If you know me, you know I have a different hair color and style constantly. I started coloring my hair when I was 11 years old, the summer before 6th grade. One of the things I used to try and convince my parents was telling my mom “But I’ll look more like you!” I wanted to dye my hair red and my mom has red hair. I just wanted any color besides my own. Which there isn’t anything wrong with it (yet I still won’t go back to it), but I wanted something to change about me so badly. I wanted to stand out.
Once I started, I couldn’t stop, which a lot of people that color their hair will tell you. Then I started changing everything about me. New hair, new clothes, new make up, new likes, new hobbies, etc. I know most girls (and any adolescent) at this age do this, but I feel like I still have the same mentality every time I change something about myself.
I still do this quite often where I change my hair color and style completely, and “drastically”. I had my hair bright red for a long time, at two different periods in my life. I just had purple hair for a year and just went back to brown and blonde again. I get really bored and feel like an actual boring person if I don’t do something different with my hair after a while.

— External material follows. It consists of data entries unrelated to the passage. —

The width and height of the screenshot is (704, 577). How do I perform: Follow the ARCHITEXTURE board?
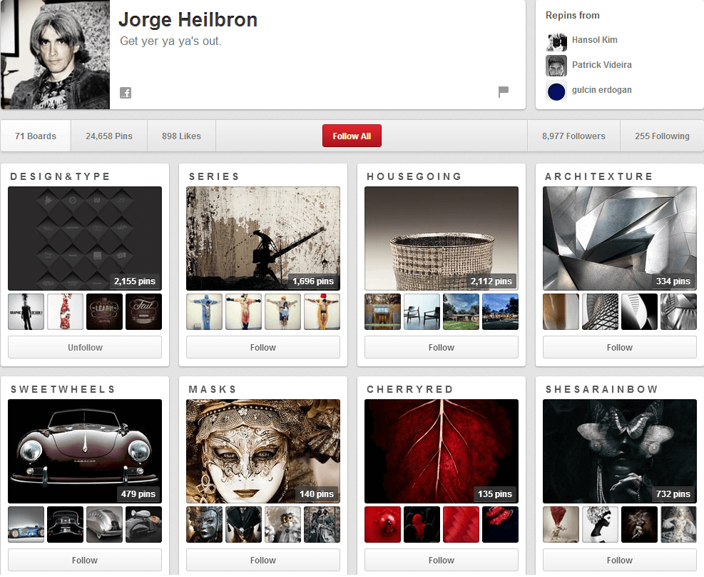619,348
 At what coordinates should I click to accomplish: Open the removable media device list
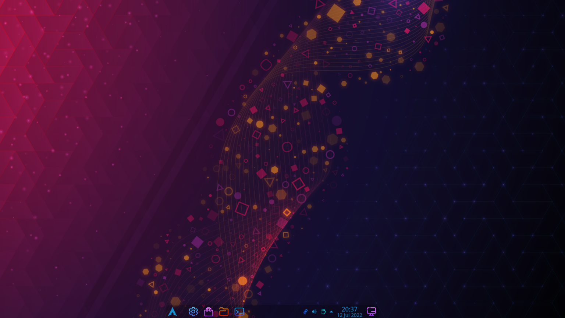point(323,311)
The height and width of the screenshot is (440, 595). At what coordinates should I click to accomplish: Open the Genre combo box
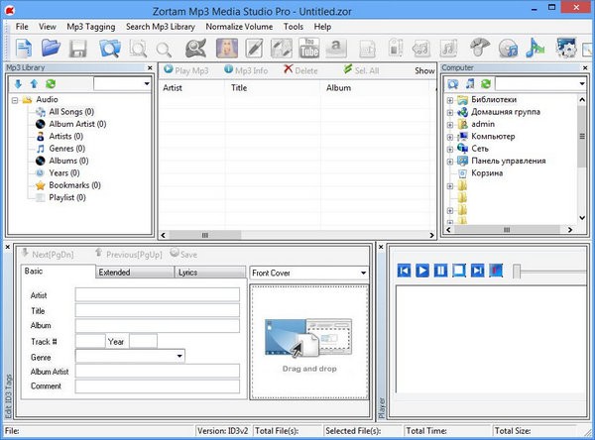click(x=179, y=355)
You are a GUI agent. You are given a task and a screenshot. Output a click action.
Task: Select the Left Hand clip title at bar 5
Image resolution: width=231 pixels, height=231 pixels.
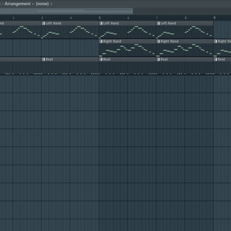pyautogui.click(x=111, y=24)
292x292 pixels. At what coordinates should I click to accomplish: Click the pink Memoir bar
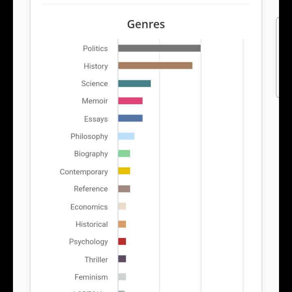[x=130, y=101]
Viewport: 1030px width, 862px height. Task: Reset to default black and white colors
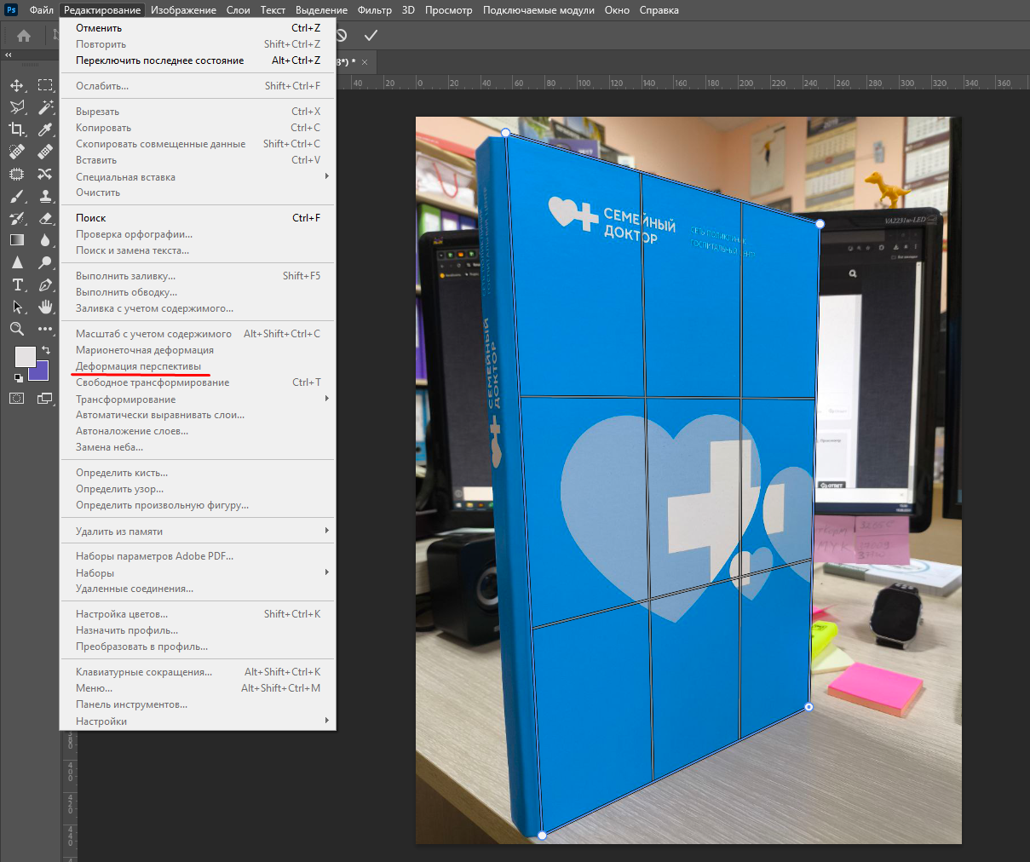pyautogui.click(x=18, y=377)
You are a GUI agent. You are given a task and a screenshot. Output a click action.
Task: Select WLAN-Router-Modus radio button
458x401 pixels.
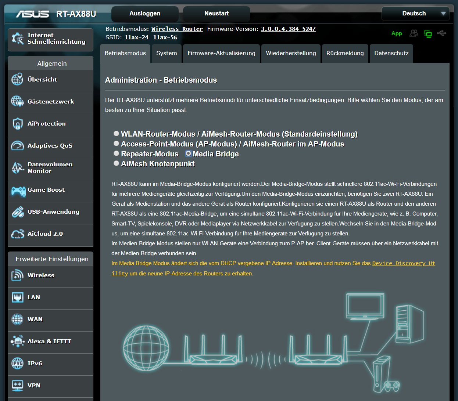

I remember my freshman year in high school I had long, bleached, bright blonde hair. I got my braces off, chopped off a foot of my hair, and dyed it dark brown the same night. People didn’t recognize me at first at school and I got so many reactions; I loved it.
I love changing where I live now, too. Not necessarily the geographic area, but a new place. I love the city, sometimes I love the suburbs. Sometimes maybe I think I want to be somewhere completely new. A new state, a new city.
I’ve caught myself thinking often now, am I just never satisfied? What am I chasing? When will I feel “settled” and just be okay with what I’m doing?
Change is a good thing, but is too much change still a good thing?
Am I not actually happy? Or is it just my anxiety and compulsions taking over?
Is it those thoughts that have me worrying if I don’t keep changing, am I missing out on something? If I don’t keep changing things, what if I never feel satisfied and can stop?
I don’t know the answer if there is something in my life I am truly not happy about or if it’s my racing thoughts constantly clogging up my mind, but I’m working on it.
I don’t feel I am alone in this forever chasing happiness feeling. Some days, I truly am happy and content with where I am. Then my anxiety creeps in and makes me feel I am only settling, I can be doing more.
I might not figure it out today, but it always takes longer than that, right?